Most of the men were arrested last week on charges of federal drug conspiracy in connection to the drug market in the 1000 block of North Monticello Avenue, the U.S. Attorney’s office in Chicago announced Monday.

According to a criminal complaint, Sam Howard and Kelvin Franklin worked as street-level managers of the market, coordinating the sale of fentanyl-laced heroin, and personally sold drugs to undercover officers more than a dozen times each.

Three other men — William Tate, Morrio Bonds and Antonio Lee — supplied the drugs at the market and repackaged them in aluminum foil or baggies, prosecutors said.

Thirteen other men are charged with serving as street-level traffickers who allegedly gave Howard and Franklin proceeds from the sales.
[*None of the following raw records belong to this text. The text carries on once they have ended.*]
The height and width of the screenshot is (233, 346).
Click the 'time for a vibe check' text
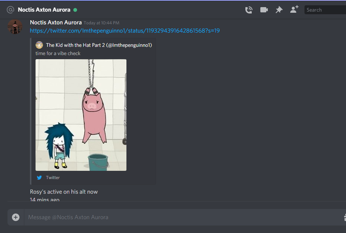58,54
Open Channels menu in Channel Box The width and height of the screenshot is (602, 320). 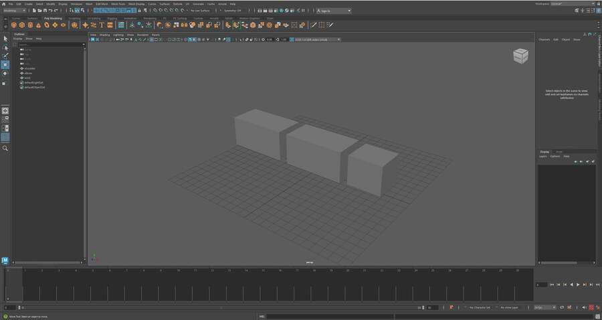point(544,39)
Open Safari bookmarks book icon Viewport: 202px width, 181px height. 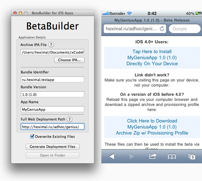(x=172, y=156)
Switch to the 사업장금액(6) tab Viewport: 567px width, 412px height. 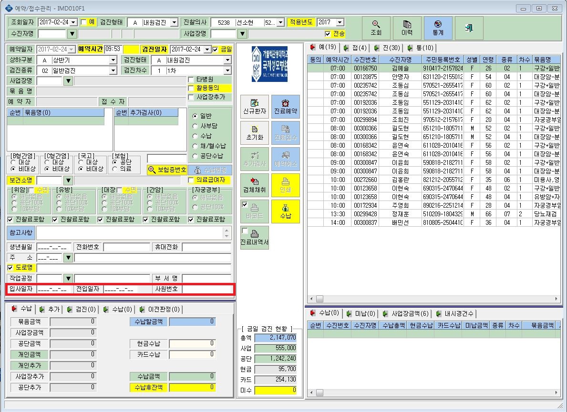coord(406,313)
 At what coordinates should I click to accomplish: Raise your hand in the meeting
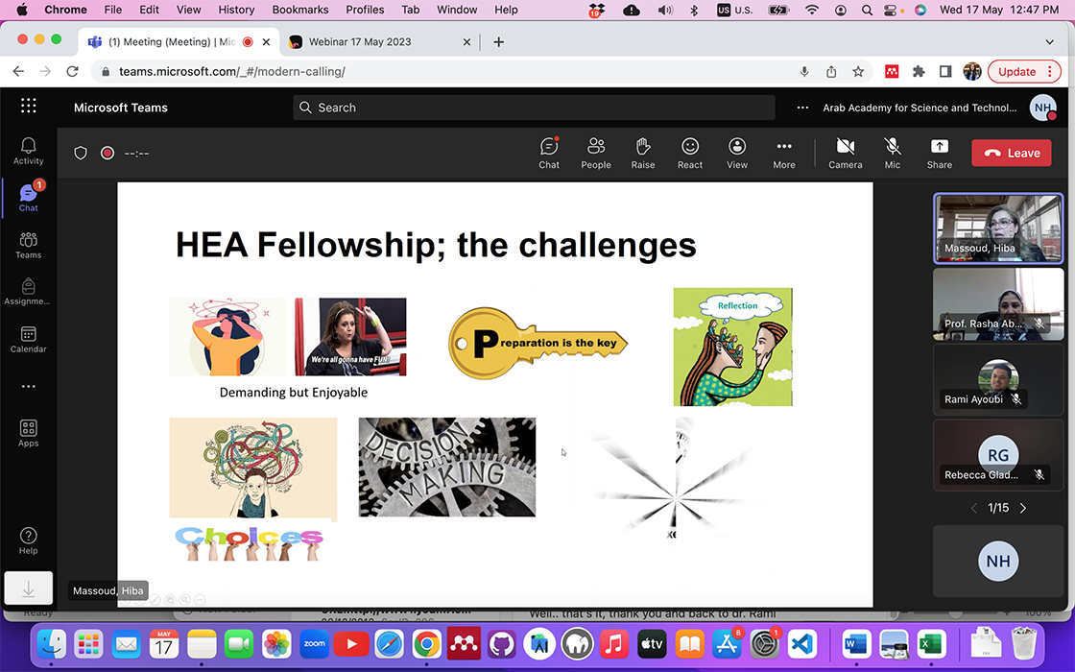[x=642, y=153]
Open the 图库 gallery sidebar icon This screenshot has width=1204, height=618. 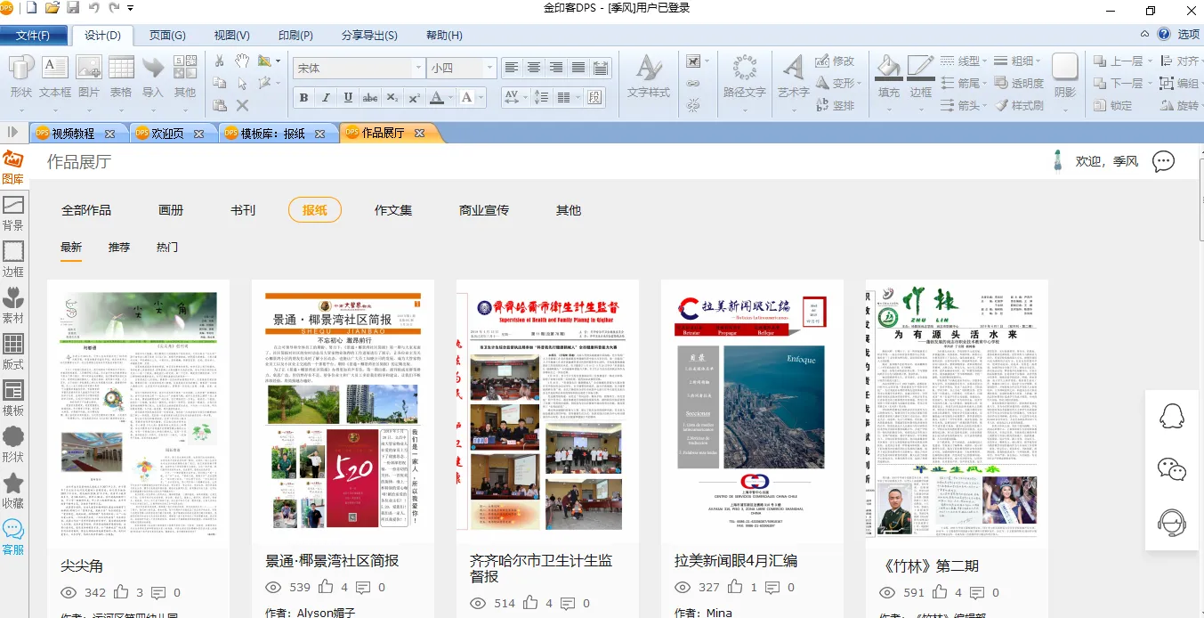12,167
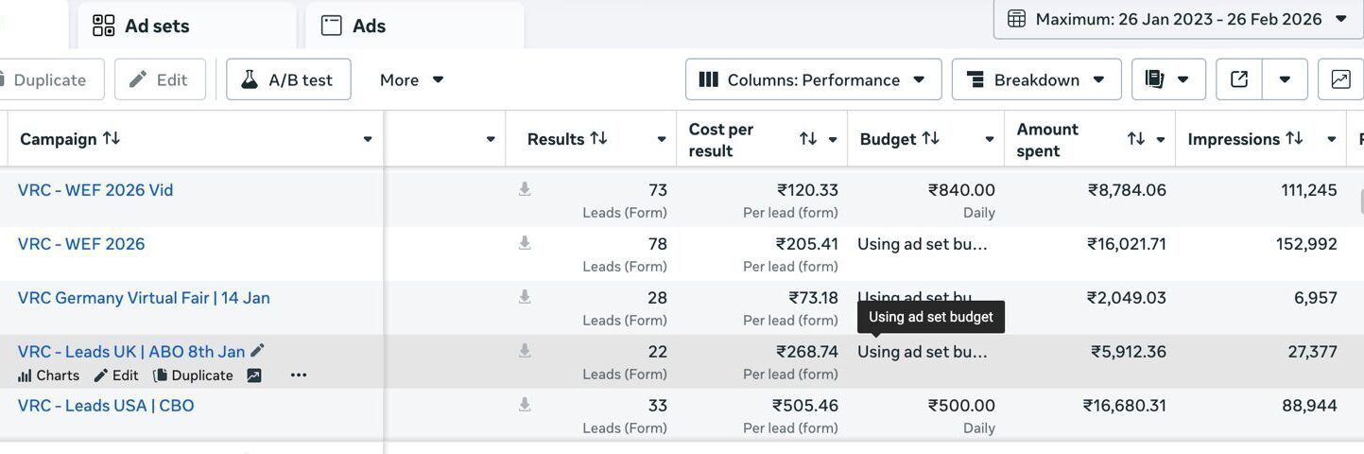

The complaint lists several alleged sales made to undercover officers between March 2019 and September 2019.

In one sale April 2, an undercover officer wearing audio and video recorders approached the market and asked Howard, “You got that D?” meaning heroin, according to the complaint.

“Next block,” Howard allegedly said, pointing south down Monticello.

While the officer walked south, another person called out, “How many [blows of heroin]?”

The officer said he wanted five. “I got fifty dollars,” he said, according to the complaint.

Howard then joined the officer again and asked, “You ain’t the police, you all?”

The officer replied, “We came here last week.”

Howard, testing his customer, then asked, “What kind of blows we got?”

“Tin foil,” the officer said.

“Yeah, you know ...” Howard allegedly said.

The officer then negotiated with the pair and left with three foil baggies of heroin, the complaint states.

Intercepted phone calls show the group made thousands of dollars daily from drug sales, prosecutors said.

Investigators estimate the group sold, between February 2019 and October that year, more than 12 kilograms of heroin, 16 kilograms of fentanyl-laced heroin, 7 kilograms of heroin with synthetic fentanyl, according to the complaint.

Police recorded more than 2,400 drug-related arrests at the Monticello drug spot between January 2019 and May 2020, according to prosecutors. More than 200 other arrests at the spot were for weapons. In all, more than 19,000 service calls were made by Chicago police there.

CPD’s Harrison District, which encompass the drug market, has seen steadily increasing violence in the past few years, according to official CPD statistics. Murders in the district stand at 54 this year through July 12, an increase of more than 30% since 2016.

The day after police Supt. David Brown was sworn in as the head of CPD, he ordered officers from police districts across the North Side and Northwest Side be sent to the Harrison District on the West Side — long one of the most violent areas of the city. He later apologized to aldermen who were blindsided by the swift removal officers from their wards.

In March, the Sun-Times reported that Chicago police officers were checking IDs of everyone entering certain West Side blocks known for drug sales, including Monticello Avenue, in an effort to disrupt their activities. The American Civil Liberties Union of Illinois criticized CPD’s actions, saying the enforcement raised constitution concerns “about limiting people’s movement and requiring people to ‘show papers’ to travel within Chicago.”